■ **Passage provided**
+---+

Signed: J.Roux and J.Ripat

The Limoges Porcelain

Limoges porcelain designates hard-paste porcelain produced by factories round the city of Limoges, France from the late 1700s until around 1930.

The manufacturing of hard-paste porcelain at Limoges, following the discovery of local supplies of kaolin, was established by Turgot in 1771 and placed under the patronage of the comte d’Artois, brother of Louis XVI. Limoges had been the site of a minor industry producing plain faience earthenwares since the 1730s, but the first identified French source of kaolin and a material similar to petuntse, the ingredients used for the production of hard-paste porcelain similar to Chinese porcelain, were discovered at Saint-Yrieix-la-Perche, near Limoges, in an economically distressed area, and began to be quarried in 1768. The manufactory was purchased by the king in 1784, apparently with the idea of producing hard-paste bodies for decoration at Sèvres, a venture that did not work out.

+---+

■ **Jobs**
(1) Reproduce the passage on Limoges porcelain word for word, starting at the words "The manufacturing of" and stopping after "not work out.".
(2) Among the rows, begin at the line containing "Task: Click the progress value 46.26%" and stop after the line containing "point(367,322)". Return only those lines, updated so that "formula bar" reads "status bar" and nothing else is changed.
The Limoges porcelain text and the rows that follow it are unrelated material.

+---+

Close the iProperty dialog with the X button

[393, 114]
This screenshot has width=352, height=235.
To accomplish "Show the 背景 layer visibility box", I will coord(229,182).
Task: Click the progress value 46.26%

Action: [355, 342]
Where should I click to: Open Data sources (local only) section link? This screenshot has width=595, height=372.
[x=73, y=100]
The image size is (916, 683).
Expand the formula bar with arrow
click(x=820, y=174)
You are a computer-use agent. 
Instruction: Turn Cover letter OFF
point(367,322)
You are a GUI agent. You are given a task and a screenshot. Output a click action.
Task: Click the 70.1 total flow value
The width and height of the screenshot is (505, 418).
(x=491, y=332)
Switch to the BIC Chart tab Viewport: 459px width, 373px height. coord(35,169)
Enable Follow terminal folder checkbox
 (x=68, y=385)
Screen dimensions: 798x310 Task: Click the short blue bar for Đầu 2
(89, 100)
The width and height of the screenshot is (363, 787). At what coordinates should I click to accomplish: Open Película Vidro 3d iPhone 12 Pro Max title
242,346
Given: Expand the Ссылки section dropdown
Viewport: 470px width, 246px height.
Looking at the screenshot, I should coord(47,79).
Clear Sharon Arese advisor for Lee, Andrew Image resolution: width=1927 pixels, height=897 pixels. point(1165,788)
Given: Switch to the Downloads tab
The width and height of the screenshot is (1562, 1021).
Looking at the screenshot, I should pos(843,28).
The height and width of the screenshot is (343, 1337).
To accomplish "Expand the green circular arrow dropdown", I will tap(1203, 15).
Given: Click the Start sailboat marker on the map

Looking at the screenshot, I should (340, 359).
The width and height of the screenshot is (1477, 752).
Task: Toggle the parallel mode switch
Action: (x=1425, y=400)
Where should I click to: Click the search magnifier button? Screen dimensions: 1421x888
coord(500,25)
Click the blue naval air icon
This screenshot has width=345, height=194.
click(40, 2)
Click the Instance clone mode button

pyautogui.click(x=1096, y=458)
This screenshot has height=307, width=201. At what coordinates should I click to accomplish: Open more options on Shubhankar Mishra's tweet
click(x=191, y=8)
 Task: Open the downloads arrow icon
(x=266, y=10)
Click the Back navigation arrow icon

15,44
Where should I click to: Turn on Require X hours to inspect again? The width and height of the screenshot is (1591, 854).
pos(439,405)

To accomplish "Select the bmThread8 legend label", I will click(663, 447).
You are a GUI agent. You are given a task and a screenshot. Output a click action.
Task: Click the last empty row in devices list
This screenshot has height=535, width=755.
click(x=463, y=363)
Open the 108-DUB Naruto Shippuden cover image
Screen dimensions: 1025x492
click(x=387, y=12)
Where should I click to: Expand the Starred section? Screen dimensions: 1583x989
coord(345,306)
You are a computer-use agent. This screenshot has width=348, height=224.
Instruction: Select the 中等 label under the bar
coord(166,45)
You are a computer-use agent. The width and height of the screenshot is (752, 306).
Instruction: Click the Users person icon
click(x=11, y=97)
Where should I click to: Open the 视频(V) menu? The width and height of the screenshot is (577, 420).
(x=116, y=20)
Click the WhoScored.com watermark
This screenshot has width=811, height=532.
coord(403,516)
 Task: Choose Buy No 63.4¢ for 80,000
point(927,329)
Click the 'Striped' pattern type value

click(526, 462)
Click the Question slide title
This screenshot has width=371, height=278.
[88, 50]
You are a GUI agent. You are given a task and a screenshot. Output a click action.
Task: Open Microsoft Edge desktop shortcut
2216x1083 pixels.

+---+

■ **Task results**
(1)
The manufacturing of hard-paste porcelain at Limoges, following the discovery of local supplies of kaolin, was established by Turgot in 1771 and placed under the patronage of the comte d’Artois, brother of Louis XVI. Limoges had been the site of a minor industry producing plain faience earthenwares since the 1730s, but the first identified French source of kaolin and a material similar to petuntse, the ingredients used for the production of hard-paste porcelain similar to Chinese porcelain, were discovered at Saint-Yrieix-la-Perche, near Limoges, in an economically distressed area, and began to be quarried in 1768. The manufactory was purchased by the king in 1784, apparently with the idea of producing hard-paste bodies for decoration at Sèvres, a venture that did not work out.

(2)
Task: Click the progress value 46.26%

Action: [355, 342]
Where should I click to: Open Data sources (local only) section link? This screenshot has width=595, height=372.
[x=73, y=100]
The image size is (916, 683).
Expand the status bar with arrow
click(x=820, y=174)
You are a computer-use agent. 
Instruction: Turn Cover letter OFF
point(367,322)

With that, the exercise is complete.